Older Supreme Court Cases Provide Guidance for Determining Patentable Subject Matter Post Alice 
IP Law for Startups: A Primer Presentation

Most (and Least) Popular IdeaEsq Articles of 2014

In 2014, I published 39 articles. My goal was one a week so I fell short, even counting some lame efforts. But still, 39 is a good number and based on the analytics, here are the top and bottom three articles from the last year. Please be kind to those bottom three. They need your love, too.

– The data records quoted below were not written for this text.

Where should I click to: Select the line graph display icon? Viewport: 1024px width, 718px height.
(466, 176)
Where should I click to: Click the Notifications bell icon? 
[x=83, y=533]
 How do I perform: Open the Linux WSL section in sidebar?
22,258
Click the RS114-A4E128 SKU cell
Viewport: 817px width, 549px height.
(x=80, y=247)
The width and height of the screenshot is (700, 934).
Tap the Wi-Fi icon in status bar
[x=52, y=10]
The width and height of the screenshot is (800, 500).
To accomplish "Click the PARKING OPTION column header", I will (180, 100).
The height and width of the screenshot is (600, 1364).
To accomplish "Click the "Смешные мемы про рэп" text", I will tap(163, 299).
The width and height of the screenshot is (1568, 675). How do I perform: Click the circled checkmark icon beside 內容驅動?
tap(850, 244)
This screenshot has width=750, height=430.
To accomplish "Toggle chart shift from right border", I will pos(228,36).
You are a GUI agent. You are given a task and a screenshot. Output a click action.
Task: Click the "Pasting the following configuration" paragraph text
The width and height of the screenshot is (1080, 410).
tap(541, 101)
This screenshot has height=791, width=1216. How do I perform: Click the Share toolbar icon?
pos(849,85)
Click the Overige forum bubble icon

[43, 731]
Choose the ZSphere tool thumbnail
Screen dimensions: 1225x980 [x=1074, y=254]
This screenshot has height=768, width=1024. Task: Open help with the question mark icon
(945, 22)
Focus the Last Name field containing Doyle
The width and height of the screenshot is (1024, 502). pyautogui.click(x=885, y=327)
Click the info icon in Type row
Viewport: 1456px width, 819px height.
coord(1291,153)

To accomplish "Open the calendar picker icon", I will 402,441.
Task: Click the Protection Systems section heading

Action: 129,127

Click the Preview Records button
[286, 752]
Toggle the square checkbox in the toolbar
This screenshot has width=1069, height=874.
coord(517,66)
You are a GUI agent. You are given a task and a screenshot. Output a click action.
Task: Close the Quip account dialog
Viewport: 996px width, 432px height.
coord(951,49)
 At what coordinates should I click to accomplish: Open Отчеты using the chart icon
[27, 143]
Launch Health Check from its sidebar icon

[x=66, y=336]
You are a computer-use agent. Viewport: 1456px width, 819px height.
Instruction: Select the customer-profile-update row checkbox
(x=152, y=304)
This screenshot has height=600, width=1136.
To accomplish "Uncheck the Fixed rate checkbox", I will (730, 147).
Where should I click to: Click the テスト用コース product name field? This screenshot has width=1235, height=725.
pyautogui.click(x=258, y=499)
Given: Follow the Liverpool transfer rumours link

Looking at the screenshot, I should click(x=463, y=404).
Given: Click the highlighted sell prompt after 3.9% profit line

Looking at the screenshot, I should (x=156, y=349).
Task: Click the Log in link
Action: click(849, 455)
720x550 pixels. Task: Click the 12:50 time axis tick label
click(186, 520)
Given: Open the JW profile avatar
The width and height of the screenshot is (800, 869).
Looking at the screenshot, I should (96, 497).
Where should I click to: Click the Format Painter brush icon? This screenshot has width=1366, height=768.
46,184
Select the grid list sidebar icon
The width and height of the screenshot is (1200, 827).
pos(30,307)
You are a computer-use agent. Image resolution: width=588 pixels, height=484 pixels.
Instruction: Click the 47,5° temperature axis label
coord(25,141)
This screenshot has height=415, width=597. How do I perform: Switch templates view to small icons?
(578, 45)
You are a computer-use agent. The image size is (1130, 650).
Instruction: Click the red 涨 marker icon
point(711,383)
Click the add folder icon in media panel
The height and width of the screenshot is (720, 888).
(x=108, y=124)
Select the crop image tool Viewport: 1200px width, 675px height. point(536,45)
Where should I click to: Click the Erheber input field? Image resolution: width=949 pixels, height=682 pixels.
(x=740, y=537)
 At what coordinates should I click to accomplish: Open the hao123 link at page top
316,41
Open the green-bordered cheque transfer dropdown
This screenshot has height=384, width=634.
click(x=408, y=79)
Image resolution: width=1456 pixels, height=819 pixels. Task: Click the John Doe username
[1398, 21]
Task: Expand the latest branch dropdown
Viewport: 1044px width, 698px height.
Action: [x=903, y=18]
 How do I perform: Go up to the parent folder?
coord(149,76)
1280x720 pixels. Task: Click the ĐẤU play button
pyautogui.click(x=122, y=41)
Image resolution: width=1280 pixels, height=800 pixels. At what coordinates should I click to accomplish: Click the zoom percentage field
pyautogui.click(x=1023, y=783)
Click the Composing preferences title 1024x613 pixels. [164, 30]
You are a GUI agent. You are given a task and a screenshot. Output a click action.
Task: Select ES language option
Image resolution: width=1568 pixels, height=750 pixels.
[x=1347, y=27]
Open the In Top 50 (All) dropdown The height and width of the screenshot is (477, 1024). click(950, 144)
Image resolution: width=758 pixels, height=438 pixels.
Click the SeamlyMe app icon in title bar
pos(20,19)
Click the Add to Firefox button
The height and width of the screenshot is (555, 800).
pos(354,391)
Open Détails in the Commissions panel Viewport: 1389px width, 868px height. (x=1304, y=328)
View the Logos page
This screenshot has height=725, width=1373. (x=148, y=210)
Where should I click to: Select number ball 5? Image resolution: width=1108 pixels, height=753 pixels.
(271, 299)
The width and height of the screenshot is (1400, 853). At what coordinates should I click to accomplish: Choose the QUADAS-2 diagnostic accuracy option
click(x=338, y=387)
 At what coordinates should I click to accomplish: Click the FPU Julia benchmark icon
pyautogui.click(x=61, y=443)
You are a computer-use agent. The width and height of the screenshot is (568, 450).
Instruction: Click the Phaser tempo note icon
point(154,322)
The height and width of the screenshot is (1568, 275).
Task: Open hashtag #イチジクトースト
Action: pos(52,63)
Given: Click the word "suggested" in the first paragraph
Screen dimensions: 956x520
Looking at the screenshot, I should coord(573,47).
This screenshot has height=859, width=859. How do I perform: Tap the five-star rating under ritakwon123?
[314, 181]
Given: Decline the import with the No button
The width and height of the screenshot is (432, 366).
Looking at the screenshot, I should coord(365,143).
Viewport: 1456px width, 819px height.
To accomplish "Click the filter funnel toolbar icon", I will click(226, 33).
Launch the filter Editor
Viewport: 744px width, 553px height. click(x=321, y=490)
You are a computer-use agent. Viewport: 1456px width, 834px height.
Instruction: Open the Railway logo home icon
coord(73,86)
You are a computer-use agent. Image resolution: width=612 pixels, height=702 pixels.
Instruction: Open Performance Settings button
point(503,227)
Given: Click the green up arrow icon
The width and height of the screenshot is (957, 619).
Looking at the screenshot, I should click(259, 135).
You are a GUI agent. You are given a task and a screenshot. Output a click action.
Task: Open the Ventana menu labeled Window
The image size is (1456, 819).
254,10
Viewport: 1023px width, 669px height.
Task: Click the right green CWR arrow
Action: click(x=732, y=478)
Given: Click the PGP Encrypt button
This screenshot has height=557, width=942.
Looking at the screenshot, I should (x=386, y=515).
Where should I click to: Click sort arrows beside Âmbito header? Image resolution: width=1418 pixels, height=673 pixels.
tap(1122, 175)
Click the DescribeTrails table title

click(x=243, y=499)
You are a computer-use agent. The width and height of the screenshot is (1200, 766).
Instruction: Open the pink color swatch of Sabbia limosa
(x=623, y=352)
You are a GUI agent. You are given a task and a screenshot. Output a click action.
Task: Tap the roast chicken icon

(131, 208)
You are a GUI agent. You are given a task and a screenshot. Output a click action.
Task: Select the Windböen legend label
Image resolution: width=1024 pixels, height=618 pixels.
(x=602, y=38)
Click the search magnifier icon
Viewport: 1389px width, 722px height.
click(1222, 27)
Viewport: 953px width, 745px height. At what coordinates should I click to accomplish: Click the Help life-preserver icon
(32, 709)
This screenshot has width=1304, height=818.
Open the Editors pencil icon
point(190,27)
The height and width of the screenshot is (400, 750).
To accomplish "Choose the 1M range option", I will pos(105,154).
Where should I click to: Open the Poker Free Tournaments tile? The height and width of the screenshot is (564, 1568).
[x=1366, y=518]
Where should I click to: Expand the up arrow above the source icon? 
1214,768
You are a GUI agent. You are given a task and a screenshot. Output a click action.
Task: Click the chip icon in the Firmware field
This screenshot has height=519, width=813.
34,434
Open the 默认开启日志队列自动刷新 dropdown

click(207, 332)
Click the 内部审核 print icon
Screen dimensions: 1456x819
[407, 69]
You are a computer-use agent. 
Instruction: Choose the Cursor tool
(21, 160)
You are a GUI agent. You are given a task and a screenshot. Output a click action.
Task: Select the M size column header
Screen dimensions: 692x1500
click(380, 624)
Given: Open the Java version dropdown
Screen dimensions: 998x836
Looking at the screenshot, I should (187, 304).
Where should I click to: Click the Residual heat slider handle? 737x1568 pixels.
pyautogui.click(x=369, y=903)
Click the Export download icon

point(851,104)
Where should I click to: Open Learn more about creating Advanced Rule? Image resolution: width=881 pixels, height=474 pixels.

The Top Three IdeaEsq Articles of 2014

Number Three. The Ten Most Important Patent Cases. When I click on blog articles that list “The top five ___” and “Six ways to ___,” I feel dirty. Something about the number in the headline knocks down my ability to resist the link and I just want to see the list. I don’t know why we humans are stupid like this but we are. This was my earliest effort at selling the irresistible drug that is the “number-list” title. I tried to stay away from it over the course of the year but I did do a companion piece later titled The Ten Most Important Trademark Cases. Go ahead and try to resist clicking.

Number Two. Using “Configured to” in Patent Claims. Make no mistake, dear reader: You are a fun bunch and that’s why this article shot up the charts to number two. Go ahead and read up on this now. I promise you’ll be a hit at your New Year’s party.